THE BASEMENT “STUDIO” HAS NO WINDOWS
I’ve spent days down there working, writing, playing music, streaming performances…there is no natural light. There are few interruptions aside from faint cartoon audio and an occasional visit from the mini-mes. Sometimes, 10 hours later, I emerge from the depths to find the sun has gone down, the kids are cranky, my wife is tired from working all day, breakfast dishes are in the sink and dinner needs to be prepared. Did I miss the sun again?
“I forgot!” I meant to do the dishes. I meant to spend more time with the kids. And, what the hell did I just do for the last 10 hours? Was I productive?
HONESTLY, I DON’T KNOW.
It’s like I hit the new year and did a total reset. I forgot how to write songs. I forgot how to perform. I haven’t performed in so long, I forgot half of the songs I play. I forgot…who I am! (Gasp!)
The promise of a new year led me down a path of being a new, better, smarter person. I’ve diligently studied online business, music marketing, video lighting, production, and, aaaaaaand…I’ve forgotten what to do – what I do – how to put this stuff into practice.
This sounds melodramatic, and maybe it is. I’m certainly not in a depressing situation, and I’m not in search of pity. I’m in search of the things I forgot.
I’ve been so concerned with improving and organizing myself in a way to make waves in 2021 that I forgot to do the things that got me to 2021: friends, writing, playing, putting in the work, being…me.
SO: NEW PLAN!
I’m going to remember.
I’m going to remember how to write.
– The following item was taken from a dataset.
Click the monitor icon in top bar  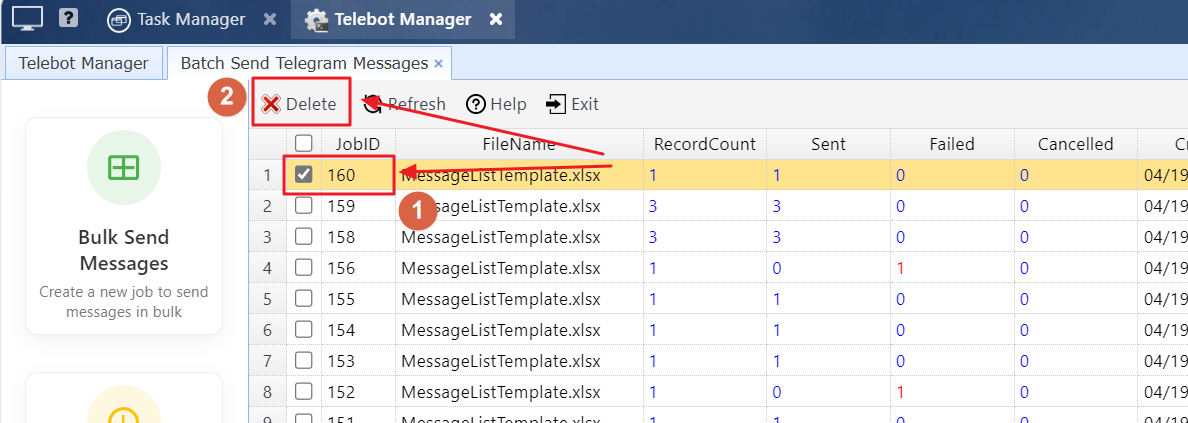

I’m going to remember how to be a social human being. I’m going to remember how to play a show – either online or in person (soon!!!). I’m going to remember who I am and who my people are. And while I’m certainly not the person I was before, remembering who I was will give me a reference point to be the person I am today. Yeah, something like that.
Now that all that existential what-have-you is off my chest, I think I’ll go write a song…if I pick up a pen, I bet I’ll remember how.